ON a pu remarquer dans le nombre infini d’anecdottes de toute espece, répandues dans cet ouvrage, que tout s’éleve contre le théatre, ceux même qui le louent & le fréquentent. Leur conduite crie encore plus haut que ses adversaires. Il est de notoriété publique que les acteurs, les auteurs, les amateurs sont presque tous des libertins sans religion & sans mœurs, que le vice y a conduit, que le vice y entretient, ou à qui le théatre a enseigné & communiqué le vice. Ce témoignage de fait est de tous le plus décisif, la plus forte preuve de la contagion dans une ville, c’est la mort ou la maladie de presque tous ses habitans. Vous connoîtrez l’arbre par les fruits, dit l’Evangile ; un bon arbre ne porte pas de mauvais fruits, ni un mauvais arbre de bons fruits.
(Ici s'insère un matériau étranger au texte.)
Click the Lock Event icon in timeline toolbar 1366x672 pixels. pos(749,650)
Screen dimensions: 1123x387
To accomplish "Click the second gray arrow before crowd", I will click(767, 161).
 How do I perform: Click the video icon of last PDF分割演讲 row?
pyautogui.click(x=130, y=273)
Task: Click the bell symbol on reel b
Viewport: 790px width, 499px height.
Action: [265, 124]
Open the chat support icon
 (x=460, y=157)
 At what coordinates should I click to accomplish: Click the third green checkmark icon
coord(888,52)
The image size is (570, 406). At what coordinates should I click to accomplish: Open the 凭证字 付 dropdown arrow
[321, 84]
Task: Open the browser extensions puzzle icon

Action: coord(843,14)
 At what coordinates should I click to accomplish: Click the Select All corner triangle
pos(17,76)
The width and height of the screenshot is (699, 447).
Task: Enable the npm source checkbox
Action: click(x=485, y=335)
Dans cette généralité de dépravation, fruit ordinaire du spectacle, nous n’exceptons pas les riches & les Grands du monde. Ils en sont la démonstration. Le libertinage & le théatre sont pour eux d’étiquette. C’est un des droits, un des devoirs de leur place, dont ils sont le plus jaloux. Le théatre fait leur gloire ; il est dressé pour eux plus que pour les piéces. Ils y jouent leur rôle plus que les acteurs. Ils soudoient les acteurs & les actrices, leurs bâtissent des salles, les font jouer chez eux, les admettent dans leur familiarité ; ils y ruinent leur fortune, leur santé, leur honneur. Point de fête chez eux sans comédie. Les loges sont autant de scenes, où ils vont s’étaler, & faire la fortune des piéces. Ils en reçoivent la dédicace, ils en emploient, ils en composent &c. Les Dames les plus distinguées ne demanderont pas d’exception. Ce seroit leur faire tort, c’est leur triomphe. Elles n’en sont ni moins engouées, ni moins dérangées. Le théatre est pour elles l’école de tous les vices ; parure, galanterie, frivolité, luxe, vanité, que n’y apprend-on pas ? C’est le rendez-vous des amans, le champ de bataille où on en fait la conquête. On y forme les intrigues, on y étale les graces, on y parle le langage de la passion ; les loges sont leur vrai théatre. Et je ne sais quelle des deux actrices joue le mieux, quelle des deux piéces est la plus mauvaise ; la coquetterie ou le drame, le langage des yeux ou celui des personnages ; quel des deux rouges est le plus vif, quelle attitude est la plus indécente, & des conversations la plus licentieuse. Les yeux du spectateur incertain voltigent des coulisses aux loges, des actrices aux Marquises, & ne savent à qui donner la préférence. Qu’on nous pardonne donc si le zele pour la religion & pour la vertu nous rend si misantropes, ou plutôt si véridiques.